Exercise description
Look below for the line holding "Pick the Pawfect" and the line holding "Given: Click the fold end marker on line 25". Repeat those two and everything between, exactly.

Extracted material
================
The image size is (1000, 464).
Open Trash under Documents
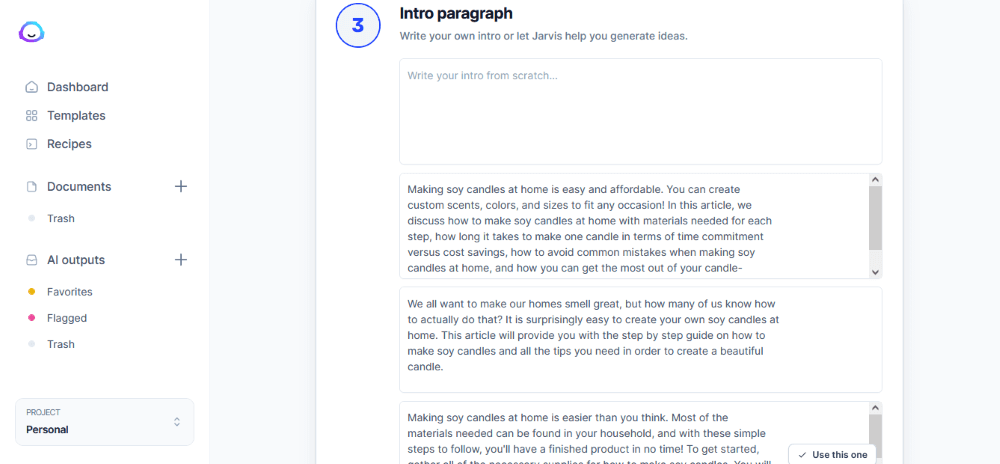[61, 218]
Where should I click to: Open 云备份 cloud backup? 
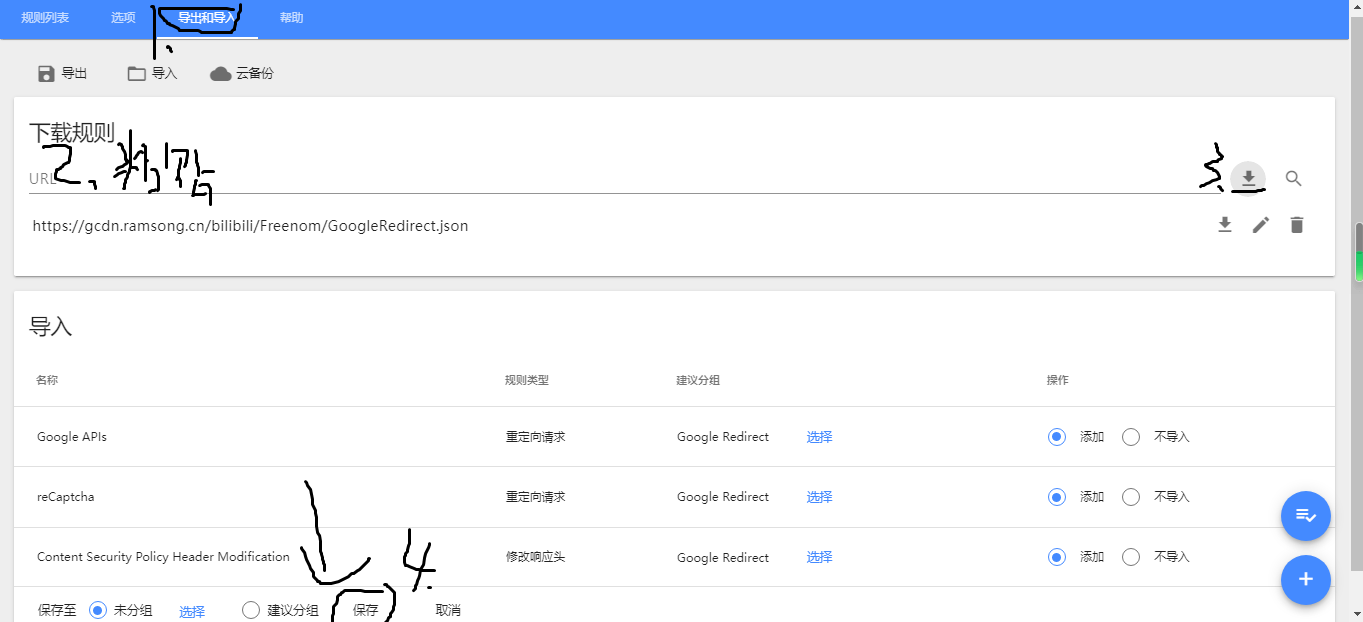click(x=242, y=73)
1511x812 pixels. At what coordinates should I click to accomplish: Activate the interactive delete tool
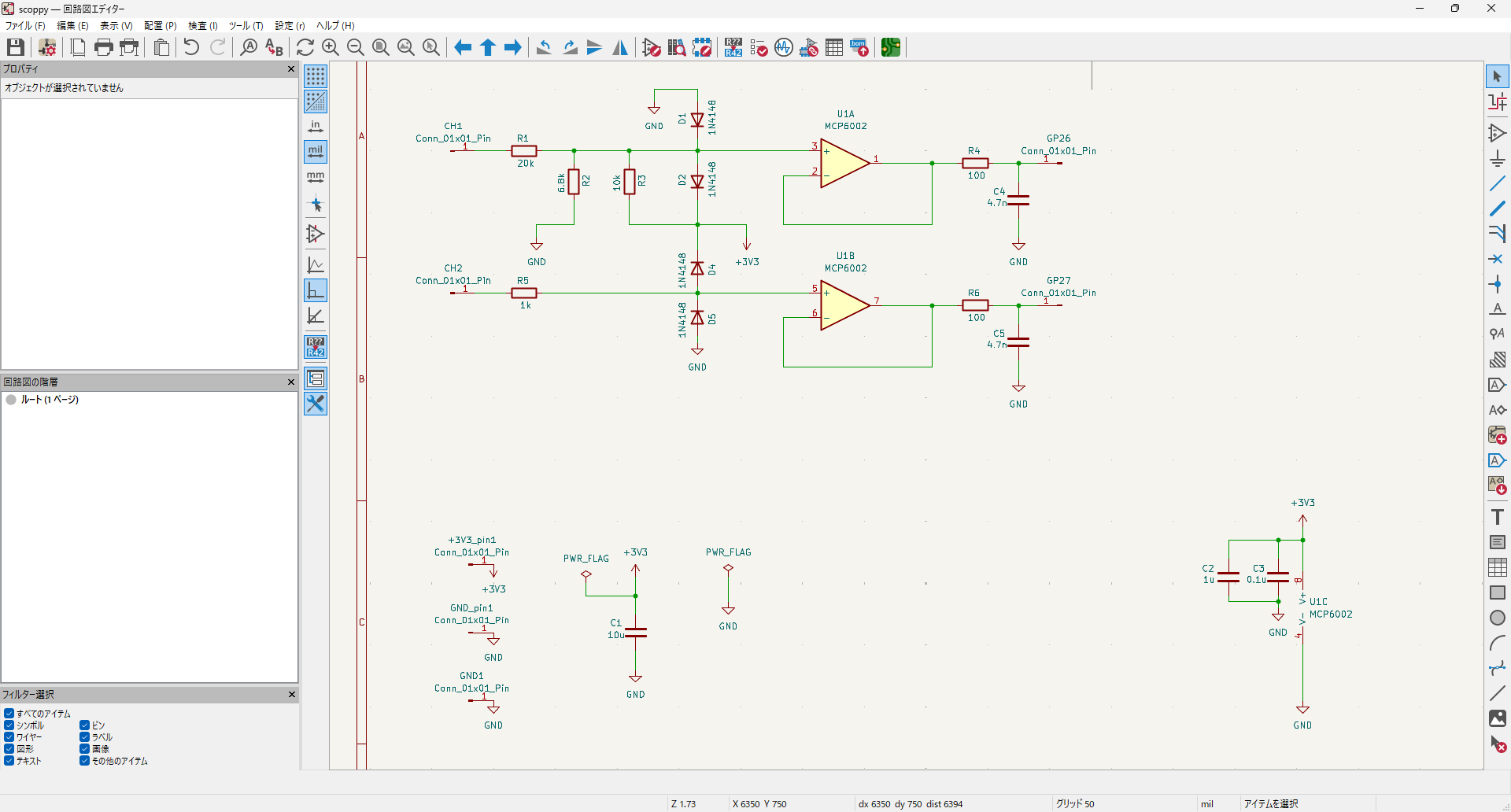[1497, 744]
================
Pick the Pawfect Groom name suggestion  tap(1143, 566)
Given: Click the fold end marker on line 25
================
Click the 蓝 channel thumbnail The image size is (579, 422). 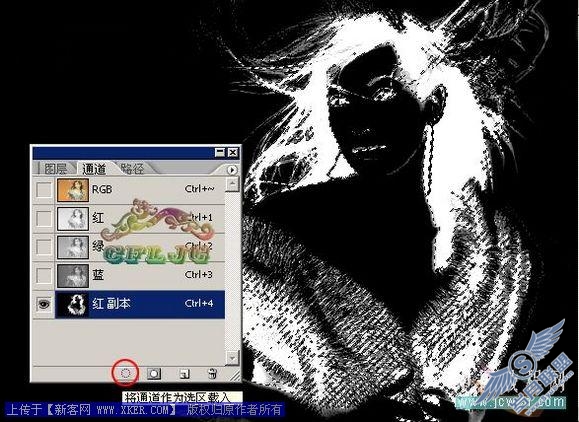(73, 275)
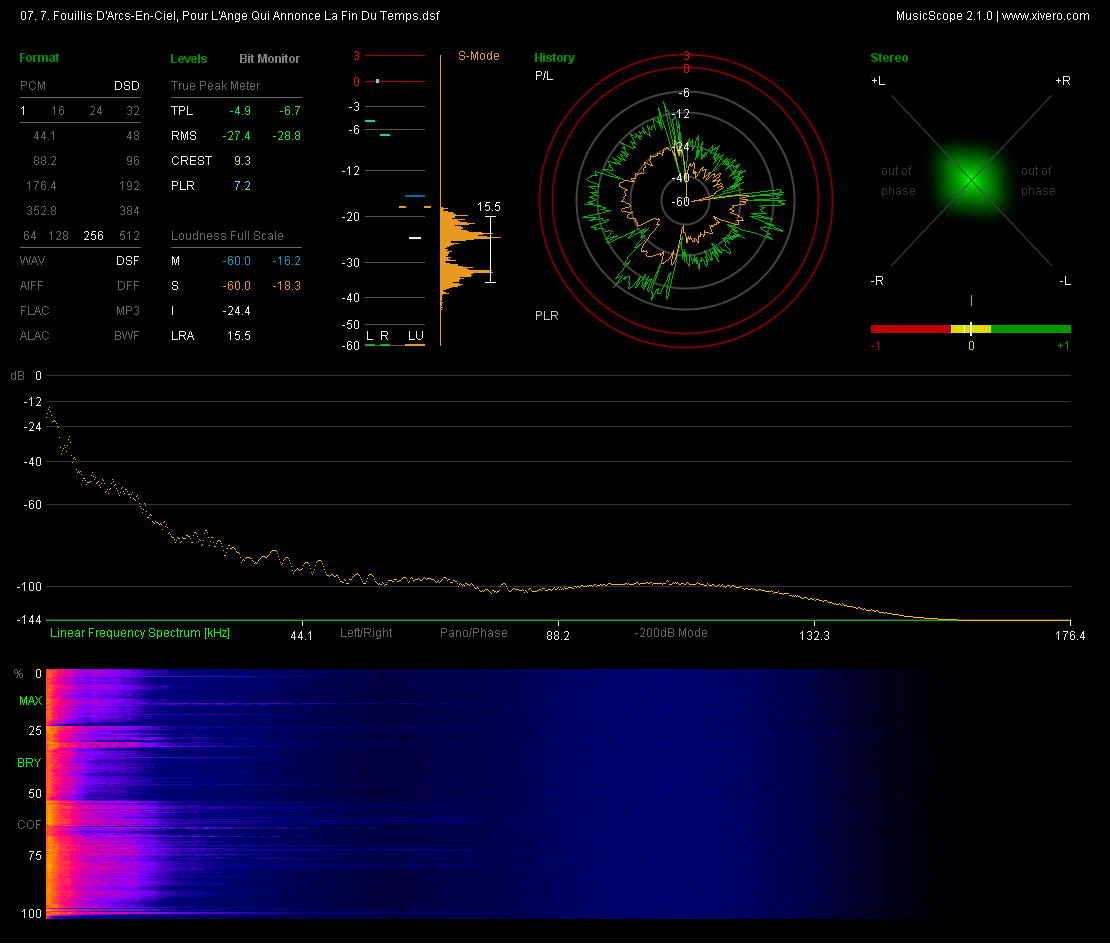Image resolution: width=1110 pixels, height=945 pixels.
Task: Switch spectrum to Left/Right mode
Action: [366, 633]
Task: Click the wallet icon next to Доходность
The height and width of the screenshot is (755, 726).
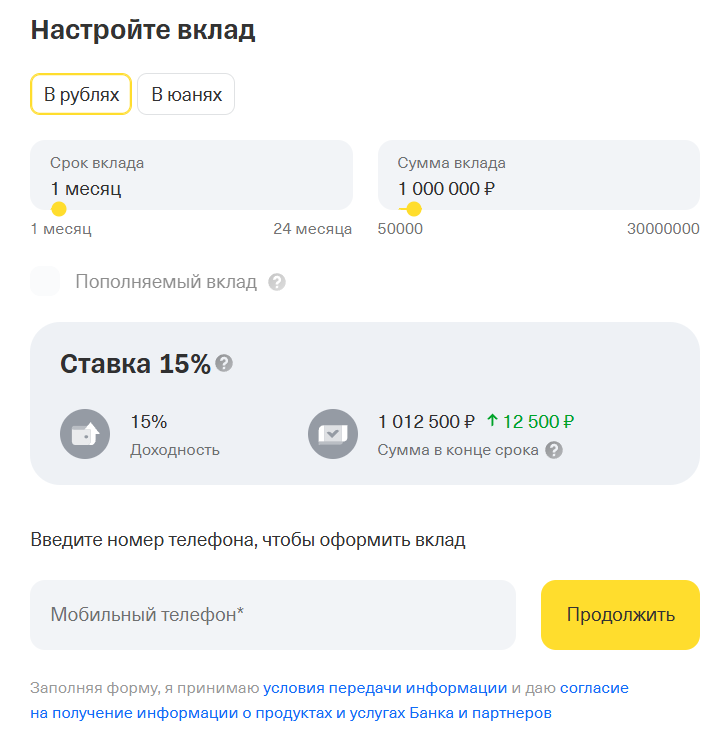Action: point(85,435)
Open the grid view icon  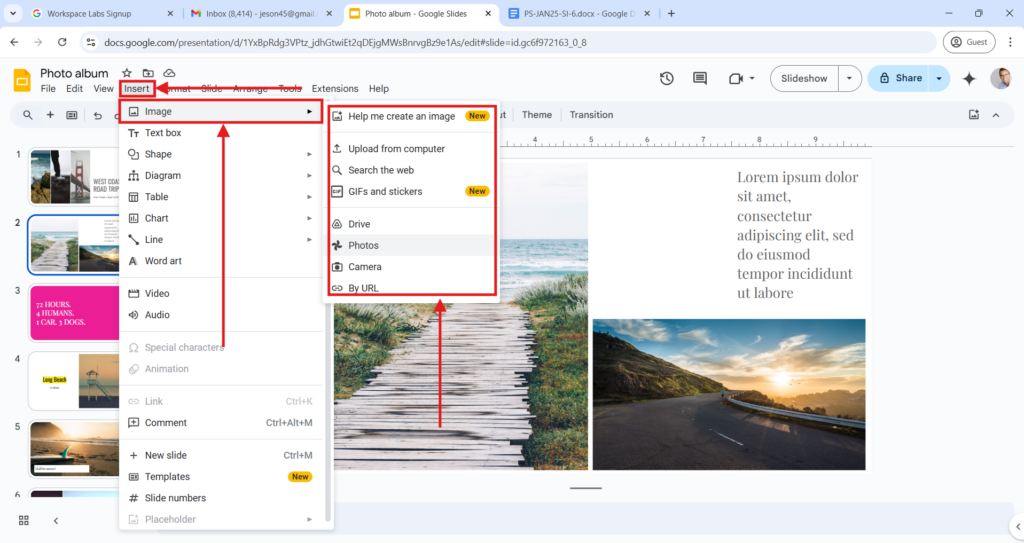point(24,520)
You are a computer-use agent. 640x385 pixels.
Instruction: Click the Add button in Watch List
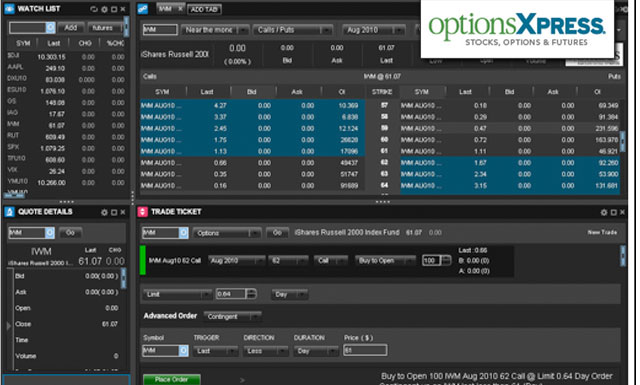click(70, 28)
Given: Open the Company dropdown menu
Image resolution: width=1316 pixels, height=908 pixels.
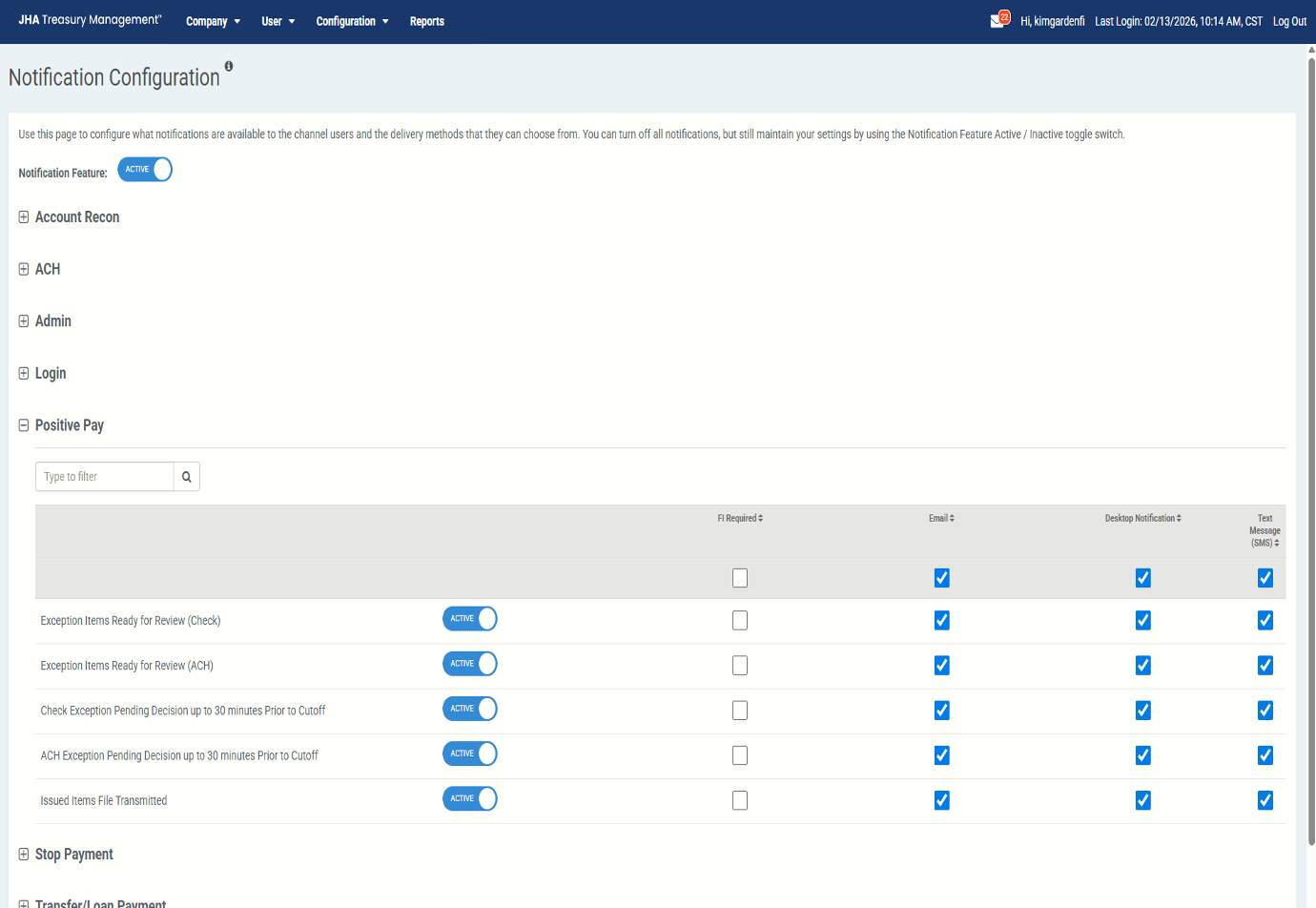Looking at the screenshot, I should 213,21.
================
Answer below
Pick the Pawfect Groom name suggestion  tap(1143, 566)
Given: Click the fold end marker on line 25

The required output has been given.